【記事】
このたびは本書『まるごとアトピー』を手に取ってくださりありがとうございます.この本は診察室の机に並べておけるアトピー性皮膚炎のハンドブックという位置づけでつくりました.皮膚疾患は多彩なうえ,近年の新薬ラッシュの影響を受け,情報をキャッチアップするのも大変です.私自身,自分の専門外の疾患に関しては最新の治療を行えているのか自信がないこともあります.アトピー性皮膚炎の治療は急速に進歩し,どうなっているのかわからなくなっている先生もいらっしゃるのではないでしょうか.本書は治療に難渋する患者さんが受診したとき,パッと手に取り,すぐに調べられるような体裁となっています.

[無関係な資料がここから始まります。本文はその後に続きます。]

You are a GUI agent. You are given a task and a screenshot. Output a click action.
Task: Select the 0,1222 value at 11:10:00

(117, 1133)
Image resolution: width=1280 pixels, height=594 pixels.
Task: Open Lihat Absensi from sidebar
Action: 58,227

外来で患者さんから聞かれる内容は薬のことだけではありません.日常生活に関する質問を受けることもしばしばです.「食べちゃいけないものはありますか?」「空気清浄機はあったほうがよいですか?」「体を洗うときに石鹸を使ってもよいですか?」,これら患者さんからの素朴な疑問に対して答えに詰まり,ごまかした返事をしてしまうこともあるでしょう.もしくは最新の論文を確認せず,古い知識のまま答えてしまう場面はないでしょうか? 本書は,そういった日常診療で受ける質問に対するエキスパートの答えが散りばめられた内容になっています.私自身,集まった原稿を読ませてもらい,大いに勉強になりました.正直なところ,アトピー患者さんの化粧指導や漢方の使いかたは,本書をまとめるまで十分に理解できていなかったように思います.ほかにも,ステロイド忌避の患者さんへのコミュニケーション法,また,近年注目されている行動経済学を取り入れた患者指導など,病態から診察テクニックまで本書では幅広く取り上げています.
『まるごとアトピー』というキャッチーな題名とは裏腹に,中身はいたって真面目で盛りだくさんです.果実のように栄養がぎっしり詰まった本書をぜひ日常診療に活用していただけたら幸いです.